Sheree creates art inspired by myth and folklore, natural science and conjure, and the genius culture created in the Mississippi Delta. She is the author of Nine Bar Blues: Stories from an Ancient Future, her first fiction collection. She is also the author of two multigenre/hybrid collections, Sleeping Under the Tree of Life, longlisted for the 2016 Otherwise Award, and Shotgun Lullabies, described as a “revelatory work like Jean Toomer’s Cane.”

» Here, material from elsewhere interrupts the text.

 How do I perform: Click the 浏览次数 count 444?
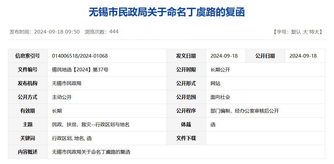114,32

She edited the two-time World Fantasy Award-winning volumes, Dark Matter, that first introduced W.E.B. Du Bois’s work as science fiction and was the first black author to be honored with the World Fantasy Award since its inception in 1975. Sheree serves as the Associate Editor of Obsidian: Literature & Arts in the African Diaspora . A former New Yorker, she lives in her hometown, Memphis, Tennessee near her mother and the mighty river that is her muse.

Christopher Caldwell

Christopher Caldwell is a queer, Black American living abroad in Glasgow, Scotland. He was the 2007 recipient of the Octavia E. Butler Memorial Scholarship for Clarion West. His work has appeared in Strange Horizons, FIYAH, and Uncanny Magazine among others. He is @seraph76 on twitter.

Shweta Narayan

Shweta Narayan was born in India, has lived in Malaysia, Saudi Arabia, the Netherlands, Scotland, and California, and feels kinship with shapeshifters and other liminal beings. Their short fiction and poetry have appeared in places like Lightspeed, Transcendent 3, Tor.com, and Strange Horizons. One of their Clarion submissions stories, Pishaach, got edited into shape after going through Clarion critiques, and went on to lose a Nebula.

Shweta’s been mostly dead since 2010, but they write when health allows.

Dennis E. Staples

Dennis E. Staples, author of This Town Sleeps, is an Ojibwe writer from Bemidji, Minnesota. He graduated from the Institute of American Indian Arts with an MFA in fiction. He is a graduate of the 2018 Clarion West Writers Workshop and a recipient of the Octavia E. Butler Memorial Scholarship. His work has appeared in Asimov’s Science Fiction and Nightmare magazine. He is an enrolled member of the Red Lake Nation.

Kai Ashante Wilson

Kai Ashante Wilson was the 2010 Octavia Butler scholar at the Clarion writing workshop in San Diego. He won the Crawford award for best first novel of 2016, and his works have been shortlisted for the Hugo, Nebula, Shirley Jackson, Theodore Sturgeon, Locus, and World Fantasy awards. Most of his stories can be read, gratis, at Tor.com. His novellas The Sorcerer of the Wildeeps and A Taste of Honey may be ordered at your local bookstore or online. Kai Ashante Wilson lives in New York City.